Maarten Peeters or Marten Peeters van Ghelle (c. 1500 – 1566) was a Flemish painter, print publisher and dealer active in Antwerp.

Peeters was born in Geel, Duchy of Brabant, around 1500. He was also called Martinus Petri, Merten Peters, and Marteen van Gheele. He moved to Antwerp, where he was active as a painter, print publisher and dealer. He was a member of the guild of traders (Meerseniers) in 1524/25. The following year he was reported as part of Antwerp's Guild of Saint Luke as a painter. He was the guild's dean in 1533, 1546, 1558. He was dean five times overall between 1533 and 1559. His son, Maarten II, was reported as wijnmeester, i.e. son of a master.
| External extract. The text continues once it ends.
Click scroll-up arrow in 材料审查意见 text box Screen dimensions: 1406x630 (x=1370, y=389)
He was active as a publisher in the 1550s and 1560s. He was particularly interested in French and Italian art. He published plates after Francesco Primaticcio and works of Flemish artists influenced by the Italian style, and, among other things, republished nearly all the plates by Lucas van Leyden. He became the legal guardian of two sons of Pieter Coecke van Aelst, Michiel and future painter Pieter II. He was their warden through their minority.
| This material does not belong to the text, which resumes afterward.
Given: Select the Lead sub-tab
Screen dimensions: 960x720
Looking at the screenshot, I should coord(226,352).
He married Marie Jansdochter, daughter of Jan van der Haer and 	Gheertruyde Diericks Coevoet. His son, Maarten Peeters II, also a painter, married Johanna Reyns, the widow of painter Willem Key. Maarten II may have continued his father's business.
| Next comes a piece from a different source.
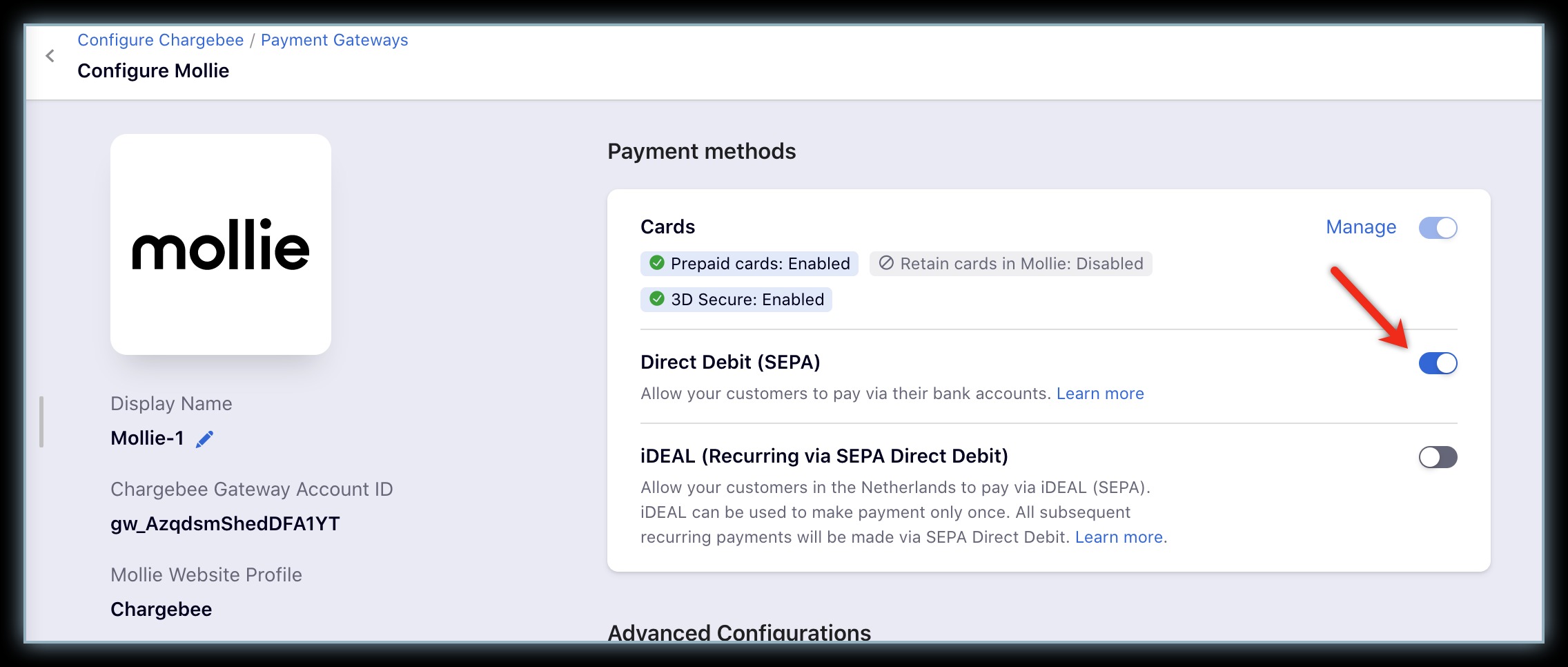Screen dimensions: 1568x667
Task: Click the Advanced Configurations heading
Action: [739, 632]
He died in Antwerp after 1565, probably around 1566 or shortly before.

==Sources==
- Rombouts, Ph. (1961). "De Liggeren en andere historische archieven der Antwerpsche Sint Lucasgilde Les Liggeren et autres archives historiques de la Gilde Anversoise de Saint Luc vol. 1"
- Thieme, Ulrich (1933). "Allgemeines Lexikon der bildenden Künstler : von der Antike bis zur Gegenwart vol. 27"
- Wouk, E.H. (2015). "Maarten Peeters, publisher at the Sign of the Golden Fountain"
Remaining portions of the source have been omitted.